Note that in some jurisdictions your home is protected against loss from bankruptcy, unless you have used it as collateral for a loan, or it is easier to claim the home if you are insolvent if you have used it as collateral. Determining what the consequences of securing your loan against the house could itself be expensive.
Pete B mentioned adjusting your payments using the Debt Snowball Method and I agree it is one possible solution, another being the Debt Avalanche Method. Here is a link that describes both.
There was a time in my past when I had 17 credit lines open totaling about $12,000. If I had paid them the way the banks asked (minimum monthly payments) it would have taken decades to pay off. Then I was shown these two techniques and as a result I was able pay them down rapidly and close all but 2 lines within 5 years.
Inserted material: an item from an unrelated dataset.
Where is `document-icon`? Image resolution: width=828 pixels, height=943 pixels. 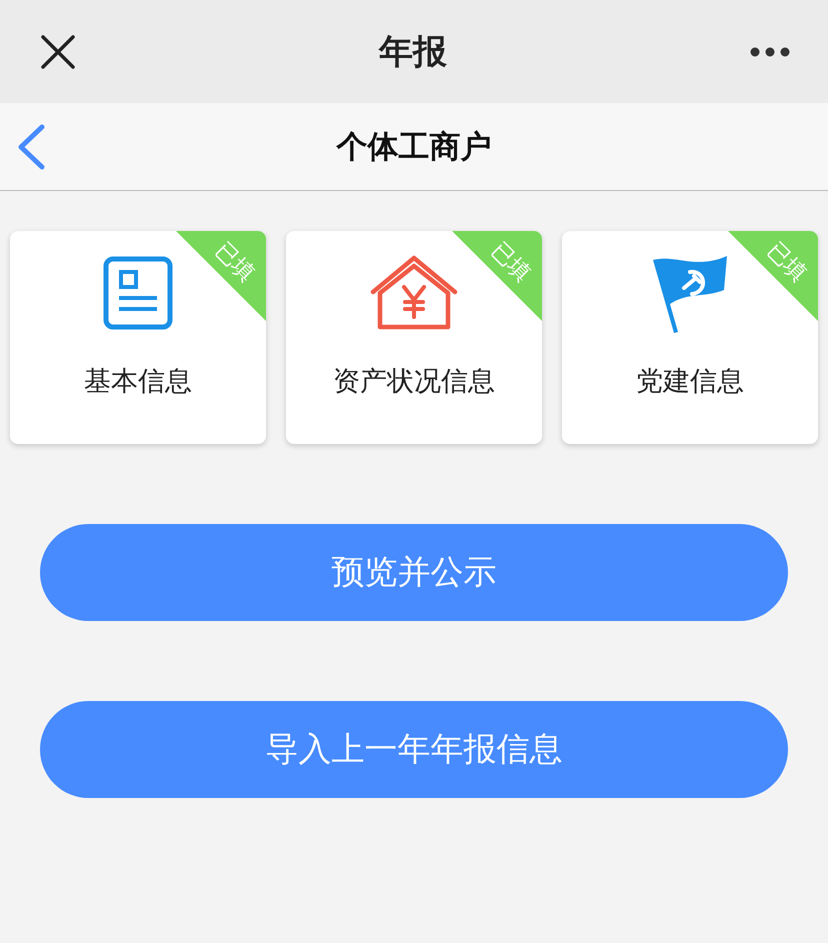 document-icon is located at coordinates (138, 293).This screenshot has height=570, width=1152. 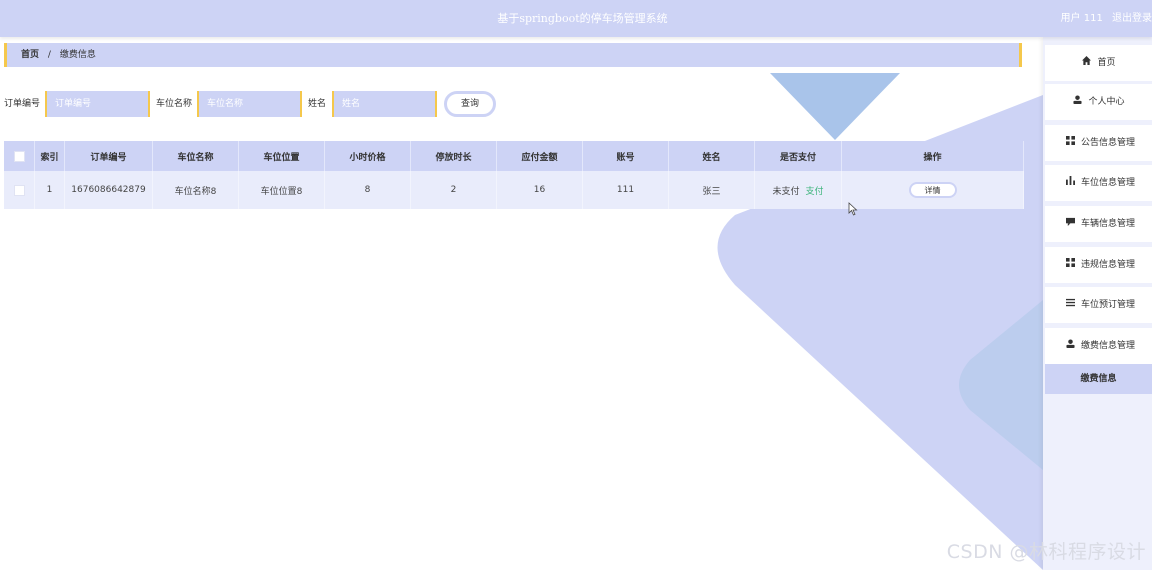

Like others I am going to say that if you already own your house free and clear never Never NEVER put a loan on it unless the loan is (a) to improve the house, or (b) a life & death emergency. If you get sick or fired and miss even a single payment on a HELOC you could lose your house forever and that just plain sucks. Not only will you then be forced into renting a place (money down the drain) but your credit rating will take such a huge hit it will be years (if ever) before you can even try and buy a new home.
Debts come and go, as do the "toys" and other things we buy with that debt. Homes are security & stability for tomorrow. Never give that up for a little ease & comfort today.
UPDATE: I had to go looking for it but here is some software that I used all those years ago to figure out my strategy for paying down all my credit bills. It's a bit clunky but it's super easy to use plus it has some other variations on snowball and avalanche methods as well. I definitely found it helpful.